O Senado aprovou uma mudança significativa na tributação que promete impactar milhões de brasileiros. Agora, trabalhadores que recebem até R$ 5 mil por mês terão isenção do Imposto de Renda. Além disso, salários entre R$ 5.000,01 e R$ 7.350 terão redução parcial na cobrança, enquanto rendimentos mais altos passam a ser tributados de forma progressiva.
A proposta, enviada pelo governo, aguarda sanção presidencial e deve entrar em vigor em janeiro de 2026. A expectativa é que aproximadamente 25 milhões de contribuintes se beneficiem diretamente, aliviando o orçamento doméstico e promovendo maior equilíbrio no sistema tributário.
Como será a nova tabela do Imposto de Renda?
Isenção para salários até R$ 5 mil
Atualmente, apenas quem recebe até dois salários mínimos, cerca de R$ 3.076, está isento do Imposto de Renda. Com a aprovação do novo projeto, a faixa de isenção sobe para R$ 5 mil. Isso significa que quem recebe até esse valor não precisará pagar imposto, aumentando a renda disponível e fortalecendo o consumo interno.
Redução parcial para salários intermediários
Para os trabalhadores que recebem entre R$ 5.000,01 e R$ 7.350, haverá diminuição das alíquotas do IR. Essa faixa continuará pagando imposto, mas com uma cobrança menor do que a vigente, promovendo justiça fiscal para contribuintes de média renda.

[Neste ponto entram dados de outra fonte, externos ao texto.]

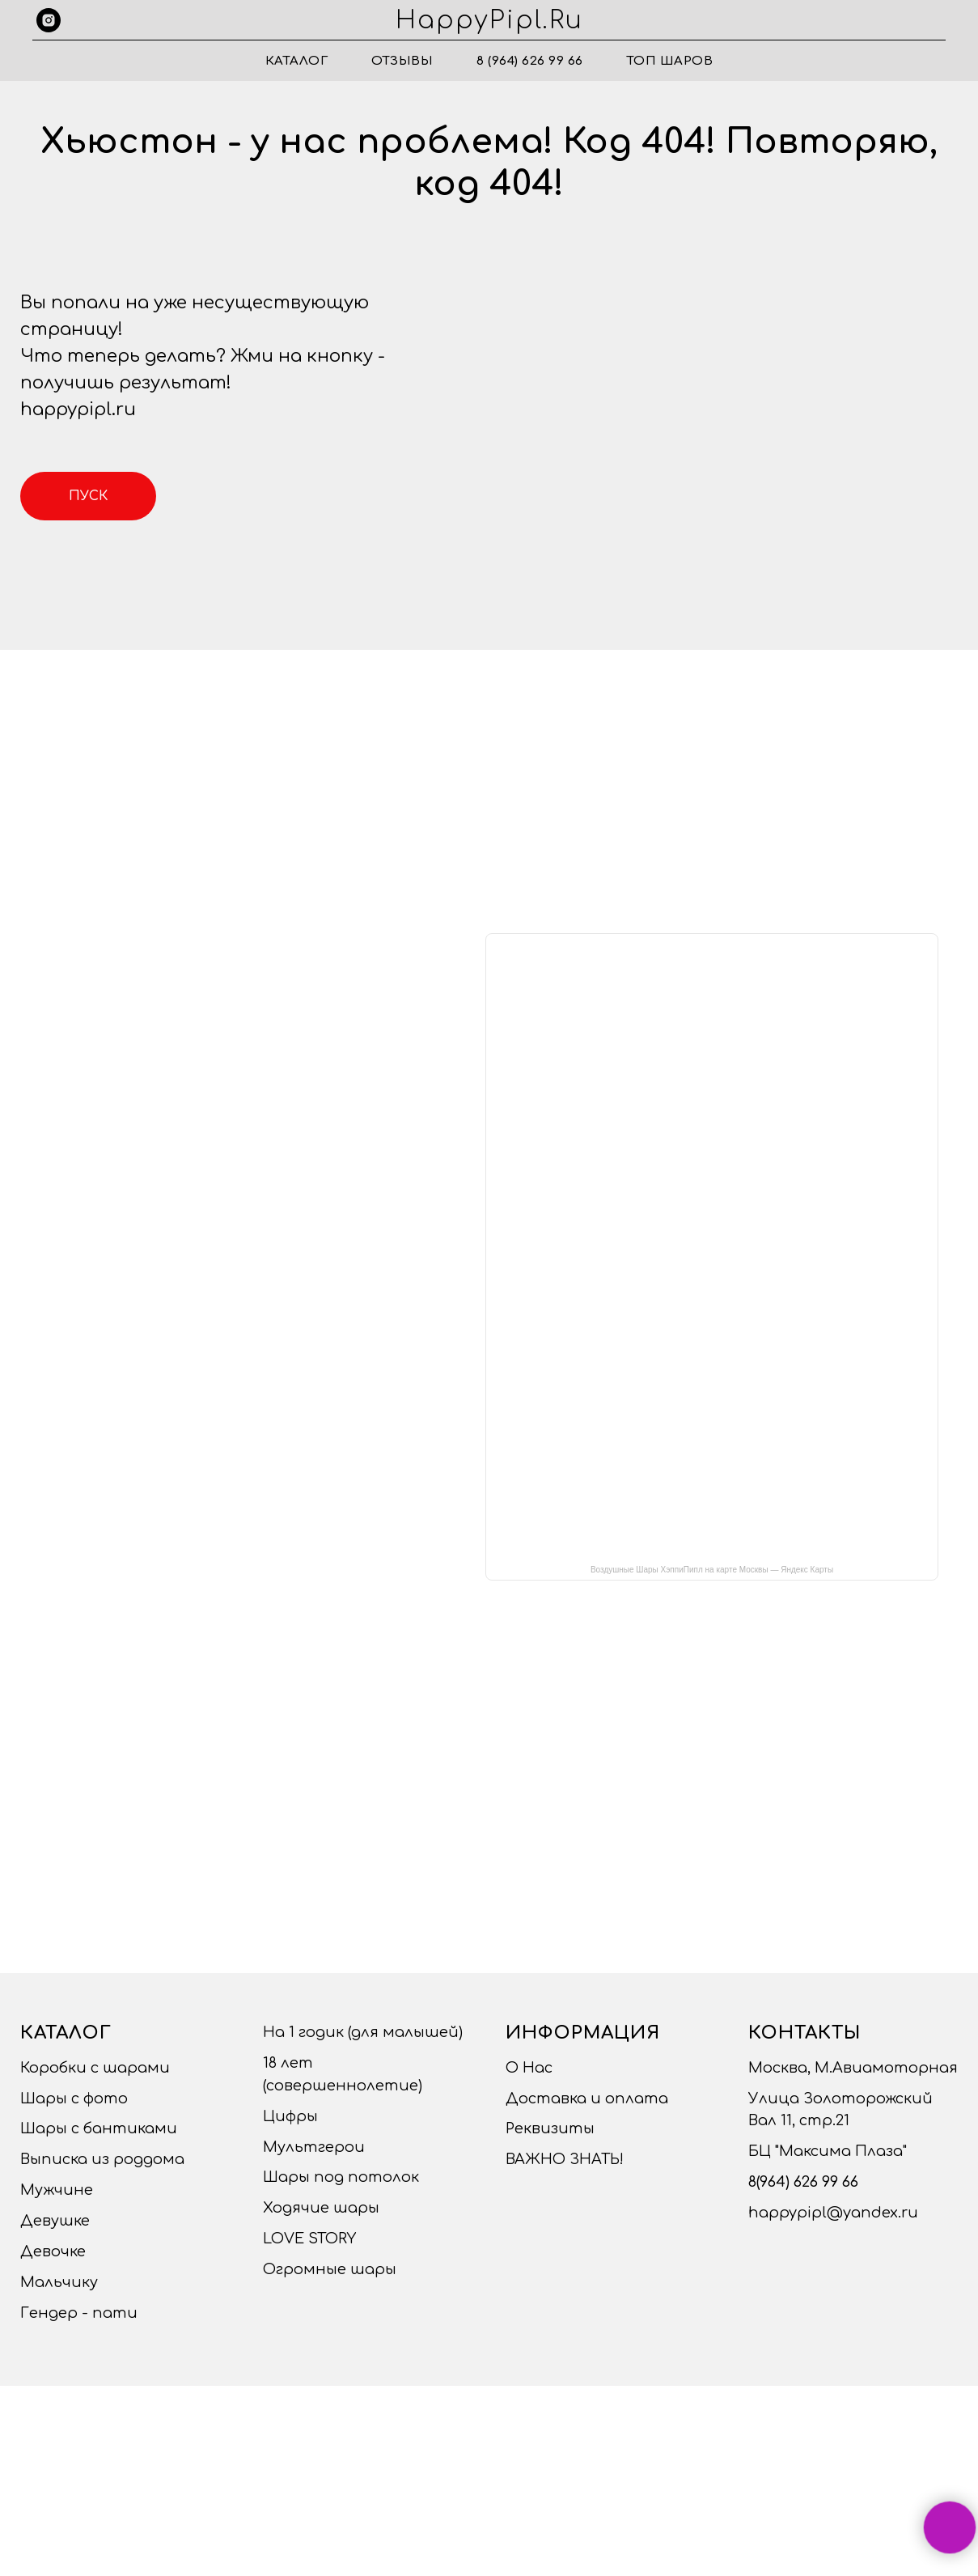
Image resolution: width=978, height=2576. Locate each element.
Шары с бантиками (98, 2128)
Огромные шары (329, 2269)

Tributação crescente sobre rendas altas
Quem ganha acima de R$ 50 mil por mês ou mais de R$ 600 mil ao ano terá aumento na tributação, de forma progressiva. A alíquota máxima será de 10%, considerando inclusive dividendos e lucros distribuídos. Essa mudança reforça o princípio de que contribuintes com maior capacidade de pagamento devem arcar com uma parcela maior do imposto.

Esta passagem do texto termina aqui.